> What you should do
Reproduce the following material line for line, without altering anything in it.

----------------

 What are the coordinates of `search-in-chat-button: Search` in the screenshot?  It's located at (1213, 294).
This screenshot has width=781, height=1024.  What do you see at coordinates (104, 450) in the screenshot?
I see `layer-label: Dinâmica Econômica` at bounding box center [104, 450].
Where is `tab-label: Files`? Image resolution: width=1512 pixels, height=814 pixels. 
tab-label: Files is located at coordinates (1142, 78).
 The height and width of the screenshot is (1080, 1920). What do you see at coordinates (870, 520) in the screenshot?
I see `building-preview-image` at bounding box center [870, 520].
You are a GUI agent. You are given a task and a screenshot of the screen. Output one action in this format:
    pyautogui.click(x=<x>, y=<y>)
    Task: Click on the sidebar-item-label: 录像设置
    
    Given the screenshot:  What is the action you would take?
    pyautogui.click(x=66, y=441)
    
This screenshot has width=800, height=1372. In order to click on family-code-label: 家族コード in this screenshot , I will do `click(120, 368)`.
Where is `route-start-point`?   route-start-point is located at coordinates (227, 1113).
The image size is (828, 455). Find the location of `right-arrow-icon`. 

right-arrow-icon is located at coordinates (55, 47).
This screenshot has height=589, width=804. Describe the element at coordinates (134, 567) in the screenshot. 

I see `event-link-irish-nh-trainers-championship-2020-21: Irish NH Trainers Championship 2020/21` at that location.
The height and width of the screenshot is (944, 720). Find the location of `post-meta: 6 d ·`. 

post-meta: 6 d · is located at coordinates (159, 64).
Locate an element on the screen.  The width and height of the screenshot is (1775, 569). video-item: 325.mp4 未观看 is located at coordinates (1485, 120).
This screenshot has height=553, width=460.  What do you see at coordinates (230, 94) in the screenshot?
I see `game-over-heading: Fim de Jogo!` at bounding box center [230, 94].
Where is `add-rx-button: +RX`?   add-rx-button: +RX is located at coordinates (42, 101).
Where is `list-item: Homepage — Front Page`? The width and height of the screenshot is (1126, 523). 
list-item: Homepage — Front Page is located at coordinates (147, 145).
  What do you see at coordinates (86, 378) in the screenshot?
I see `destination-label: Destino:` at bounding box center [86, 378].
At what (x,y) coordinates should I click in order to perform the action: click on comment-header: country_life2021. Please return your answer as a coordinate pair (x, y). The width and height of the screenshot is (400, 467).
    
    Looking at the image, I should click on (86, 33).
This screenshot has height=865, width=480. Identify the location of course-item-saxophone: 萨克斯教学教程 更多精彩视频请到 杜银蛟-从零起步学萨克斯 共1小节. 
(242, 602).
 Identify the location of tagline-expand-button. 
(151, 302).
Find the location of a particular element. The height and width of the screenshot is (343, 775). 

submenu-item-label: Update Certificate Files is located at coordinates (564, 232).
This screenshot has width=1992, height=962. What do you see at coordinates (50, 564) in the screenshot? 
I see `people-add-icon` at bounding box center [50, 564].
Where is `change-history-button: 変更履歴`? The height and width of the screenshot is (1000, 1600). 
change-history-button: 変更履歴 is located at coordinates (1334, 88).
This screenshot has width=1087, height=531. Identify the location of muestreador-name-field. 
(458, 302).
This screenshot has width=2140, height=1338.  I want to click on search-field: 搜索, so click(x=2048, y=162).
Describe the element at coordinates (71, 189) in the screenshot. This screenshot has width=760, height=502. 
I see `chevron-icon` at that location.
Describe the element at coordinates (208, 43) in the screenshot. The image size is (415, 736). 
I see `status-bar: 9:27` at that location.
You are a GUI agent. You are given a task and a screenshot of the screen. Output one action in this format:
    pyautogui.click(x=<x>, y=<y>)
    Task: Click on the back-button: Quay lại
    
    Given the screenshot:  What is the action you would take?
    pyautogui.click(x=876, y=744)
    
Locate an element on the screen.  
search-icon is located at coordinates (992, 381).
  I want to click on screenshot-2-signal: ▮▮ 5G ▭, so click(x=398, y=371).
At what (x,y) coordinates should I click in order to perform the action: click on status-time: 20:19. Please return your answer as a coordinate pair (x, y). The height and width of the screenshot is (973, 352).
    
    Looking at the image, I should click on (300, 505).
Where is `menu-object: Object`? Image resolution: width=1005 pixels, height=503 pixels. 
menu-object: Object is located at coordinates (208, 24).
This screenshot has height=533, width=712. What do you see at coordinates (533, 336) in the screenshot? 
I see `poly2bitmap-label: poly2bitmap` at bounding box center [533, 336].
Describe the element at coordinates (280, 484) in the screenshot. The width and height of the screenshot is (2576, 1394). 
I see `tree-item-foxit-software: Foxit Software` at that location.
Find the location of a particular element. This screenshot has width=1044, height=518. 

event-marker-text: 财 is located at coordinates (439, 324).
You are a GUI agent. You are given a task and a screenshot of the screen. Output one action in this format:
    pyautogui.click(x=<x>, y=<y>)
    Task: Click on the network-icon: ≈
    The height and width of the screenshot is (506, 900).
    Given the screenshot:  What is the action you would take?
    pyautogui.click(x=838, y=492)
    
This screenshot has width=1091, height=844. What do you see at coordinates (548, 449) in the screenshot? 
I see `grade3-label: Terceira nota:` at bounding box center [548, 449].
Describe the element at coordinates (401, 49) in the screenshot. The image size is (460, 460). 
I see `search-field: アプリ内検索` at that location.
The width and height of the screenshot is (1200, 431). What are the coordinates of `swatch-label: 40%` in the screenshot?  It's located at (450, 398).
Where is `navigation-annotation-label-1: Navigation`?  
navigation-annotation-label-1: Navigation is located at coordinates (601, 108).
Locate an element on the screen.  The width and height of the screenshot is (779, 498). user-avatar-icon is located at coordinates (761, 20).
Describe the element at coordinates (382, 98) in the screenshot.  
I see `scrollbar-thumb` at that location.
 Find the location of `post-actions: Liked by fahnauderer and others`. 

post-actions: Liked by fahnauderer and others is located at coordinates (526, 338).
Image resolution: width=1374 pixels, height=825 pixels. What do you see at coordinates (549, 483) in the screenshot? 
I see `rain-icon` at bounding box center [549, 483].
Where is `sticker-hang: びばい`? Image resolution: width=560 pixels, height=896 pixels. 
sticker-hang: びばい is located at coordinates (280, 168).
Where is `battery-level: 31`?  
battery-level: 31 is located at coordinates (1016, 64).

----------------

> Answer space
 What are the coordinates of `search-in-chat-button: Search` in the screenshot?  It's located at (1213, 294).
This screenshot has width=781, height=1024.  What do you see at coordinates (104, 450) in the screenshot?
I see `layer-label: Dinâmica Econômica` at bounding box center [104, 450].
Where is `tab-label: Files`? Image resolution: width=1512 pixels, height=814 pixels. 
tab-label: Files is located at coordinates (1142, 78).
 The height and width of the screenshot is (1080, 1920). What do you see at coordinates (870, 520) in the screenshot?
I see `building-preview-image` at bounding box center [870, 520].
You are a GUI agent. You are given a task and a screenshot of the screen. Output one action in this format:
    pyautogui.click(x=<x>, y=<y>)
    Task: Click on the sidebar-item-label: 录像设置
    
    Given the screenshot:  What is the action you would take?
    pyautogui.click(x=66, y=441)
    
This screenshot has width=800, height=1372. In order to click on family-code-label: 家族コード in this screenshot , I will do `click(120, 368)`.
Where is `route-start-point`?   route-start-point is located at coordinates (227, 1113).
The image size is (828, 455). Find the location of `right-arrow-icon`. 

right-arrow-icon is located at coordinates (55, 47).
This screenshot has height=589, width=804. Describe the element at coordinates (134, 567) in the screenshot. 

I see `event-link-irish-nh-trainers-championship-2020-21: Irish NH Trainers Championship 2020/21` at that location.
The height and width of the screenshot is (944, 720). Find the location of `post-meta: 6 d ·`. 

post-meta: 6 d · is located at coordinates (159, 64).
Locate an element on the screen.  The width and height of the screenshot is (1775, 569). video-item: 325.mp4 未观看 is located at coordinates (1485, 120).
This screenshot has height=553, width=460.  What do you see at coordinates (230, 94) in the screenshot?
I see `game-over-heading: Fim de Jogo!` at bounding box center [230, 94].
Where is `add-rx-button: +RX`?   add-rx-button: +RX is located at coordinates (42, 101).
Where is `list-item: Homepage — Front Page`? The width and height of the screenshot is (1126, 523). 
list-item: Homepage — Front Page is located at coordinates (147, 145).
  What do you see at coordinates (86, 378) in the screenshot?
I see `destination-label: Destino:` at bounding box center [86, 378].
At what (x,y) coordinates should I click in order to perform the action: click on comment-header: country_life2021. Please return your answer as a coordinate pair (x, y). The width and height of the screenshot is (400, 467).
    
    Looking at the image, I should click on (86, 33).
This screenshot has height=865, width=480. Identify the location of course-item-saxophone: 萨克斯教学教程 更多精彩视频请到 杜银蛟-从零起步学萨克斯 共1小节. 
(242, 602).
 Identify the location of tagline-expand-button. 
(151, 302).
Find the location of a particular element. The height and width of the screenshot is (343, 775). 

submenu-item-label: Update Certificate Files is located at coordinates (564, 232).
This screenshot has width=1992, height=962. What do you see at coordinates (50, 564) in the screenshot? 
I see `people-add-icon` at bounding box center [50, 564].
Where is `change-history-button: 変更履歴`? The height and width of the screenshot is (1000, 1600). 
change-history-button: 変更履歴 is located at coordinates (1334, 88).
This screenshot has width=1087, height=531. Identify the location of muestreador-name-field. 
(458, 302).
This screenshot has width=2140, height=1338.  I want to click on search-field: 搜索, so click(x=2048, y=162).
Describe the element at coordinates (71, 189) in the screenshot. This screenshot has width=760, height=502. 
I see `chevron-icon` at that location.
Describe the element at coordinates (208, 43) in the screenshot. The image size is (415, 736). 
I see `status-bar: 9:27` at that location.
You are a GUI agent. You are given a task and a screenshot of the screen. Output one action in this format:
    pyautogui.click(x=<x>, y=<y>)
    Task: Click on the back-button: Quay lại
    
    Given the screenshot:  What is the action you would take?
    pyautogui.click(x=876, y=744)
    
Locate an element on the screen.  
search-icon is located at coordinates (992, 381).
  I want to click on screenshot-2-signal: ▮▮ 5G ▭, so click(x=398, y=371).
At what (x,y) coordinates should I click in order to perform the action: click on status-time: 20:19. Please return your answer as a coordinate pair (x, y). The height and width of the screenshot is (973, 352).
    
    Looking at the image, I should click on (300, 505).
Where is `menu-object: Object`? Image resolution: width=1005 pixels, height=503 pixels. 
menu-object: Object is located at coordinates (208, 24).
This screenshot has height=533, width=712. What do you see at coordinates (533, 336) in the screenshot? 
I see `poly2bitmap-label: poly2bitmap` at bounding box center [533, 336].
Describe the element at coordinates (280, 484) in the screenshot. The width and height of the screenshot is (2576, 1394). 
I see `tree-item-foxit-software: Foxit Software` at that location.
Find the location of a particular element. This screenshot has width=1044, height=518. 

event-marker-text: 财 is located at coordinates (439, 324).
You are a GUI agent. You are given a task and a screenshot of the screen. Output one action in this format:
    pyautogui.click(x=<x>, y=<y>)
    Task: Click on the network-icon: ≈
    The height and width of the screenshot is (506, 900).
    Given the screenshot:  What is the action you would take?
    pyautogui.click(x=838, y=492)
    
This screenshot has width=1091, height=844. What do you see at coordinates (548, 449) in the screenshot? 
I see `grade3-label: Terceira nota:` at bounding box center [548, 449].
Describe the element at coordinates (401, 49) in the screenshot. The image size is (460, 460). 
I see `search-field: アプリ内検索` at that location.
The width and height of the screenshot is (1200, 431). What are the coordinates of `swatch-label: 40%` in the screenshot?  It's located at (450, 398).
Where is `navigation-annotation-label-1: Navigation`?  
navigation-annotation-label-1: Navigation is located at coordinates (601, 108).
Locate an element on the screen.  The width and height of the screenshot is (779, 498). user-avatar-icon is located at coordinates (761, 20).
Describe the element at coordinates (382, 98) in the screenshot.  
I see `scrollbar-thumb` at that location.
 Find the location of `post-actions: Liked by fahnauderer and others`. 

post-actions: Liked by fahnauderer and others is located at coordinates (526, 338).
Image resolution: width=1374 pixels, height=825 pixels. What do you see at coordinates (549, 483) in the screenshot? 
I see `rain-icon` at bounding box center [549, 483].
Where is `sticker-hang: びばい`? Image resolution: width=560 pixels, height=896 pixels. 
sticker-hang: びばい is located at coordinates (280, 168).
Where is `battery-level: 31`?  
battery-level: 31 is located at coordinates (1016, 64).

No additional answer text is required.